Kuester played 40 games at Hartford, Bluefield, and Fort Lauderdale, hitting .242 overall with all three clubs.

Kuester then tried his hand at managing. He applied for the vacancy with the Hopkinsville Hoppers before the 1948 season, a position eventually filled by Vito Tamulis. The former major league pitcher led the Hoppers to the Kitty League pennant and the second-best winning percentage in league history. On July 20, the Fulton Railroaders hired Kuester as their third manager of the season.

Ivan Kuester (left) and Arnold Heft at the Kitty League Reunion, 2003

In 1951, the Washington Senators intended to promote Kuester to the Class B Selma Cloverleafs in the Southeastern League. But the circuit folded before the season began and he was sent to the Chattanooga Lookouts instead. He served as third base coach for manager Jack Onslow, who had managed the Chicago White Sox the previous season. Kuester enjoyed the challenge and the higher competition level in the Double-A Southern Association. “That was pretty fast company,” he recalled.

“I was an aggressive coach at times,” he recalled. “Oh, I got a few thrown out. The big guy [who] really hurt me more than anyone when I was coaching at third base was Jimmy Piersall. He played center field for Birmingham and he played a short outfield. If you hit a line drive to him on the ground anywhere close, you couldn’t score on him.

“So one night we’re down there playing in Birmingham and we had Pete Runnels on second base and two out. The guy got a base hit through the middle and it was a routine ground ball. I sent him in and Pete got thrown out at the plate. Jack Onslow, the manager, said, ‘All right, let me take third for a while.’ So I went down to first base; it was the only time I coached first base all year. We had a runner on second base named Daniel Porter and nobody out. A fly ball was hit to Piersall and it was fairly deep. Jack had Porter come to third base and Piersall threw him out. After the inning, he said, ‘Go on back to third base. Just don’t try to score him if Piersall gets the ball.’”

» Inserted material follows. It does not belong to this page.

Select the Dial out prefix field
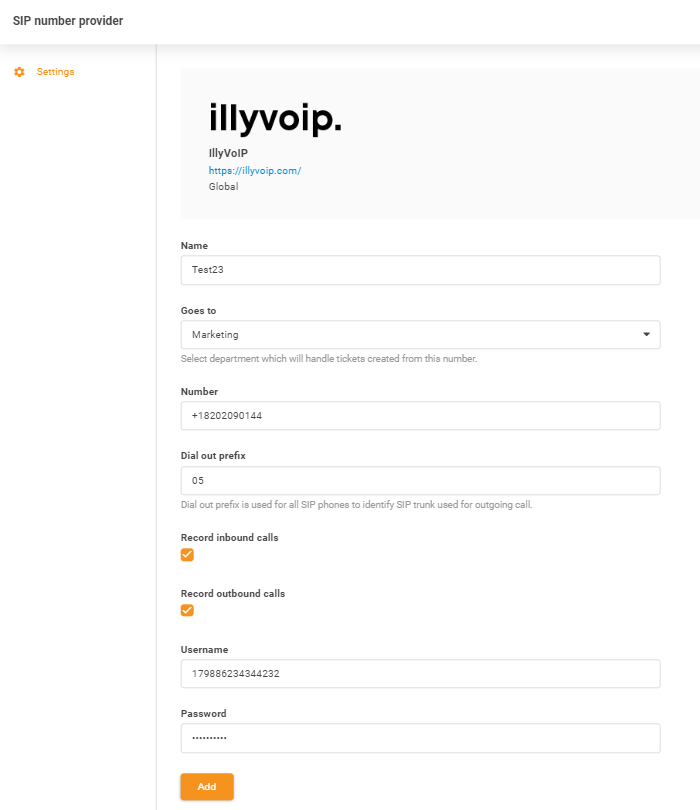Screen dimensions: 700x810 pos(420,480)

The following season, Kuester received his Class B promotion and managed the Charlotte Hornets in the Tri-State League. “I was supposed to win the pennant,” he recalled. “I didn’t and finished a game-and-a-half out and I got fired.” The Hornets finished in second place behind the Gastonia Rockets with a record of 87-51. Despite losing the pennant, the club won the postseason Shaughnessy playoffs.

Kuester returned to Class D ball in 1953 as player-manager of the Bluefield Blue-Grays in the Appalachian League. The Senators farm club’s last-place finish marked the end of his managerial career.

Kuester remained with the Washington Senators as a full-time scout. “The old Washington Senators were a family organization and a good organization,” he recalled. “They didn’t have a lot of money, but they always treated you good.”

Over the next fifty years, he scouted for other major league teams, such as the Kansas City Athletics, St. Louis Cardinals, and Atlanta Braves. He also coached high school, collegiate, and amateur baseball teams in the Evansville area.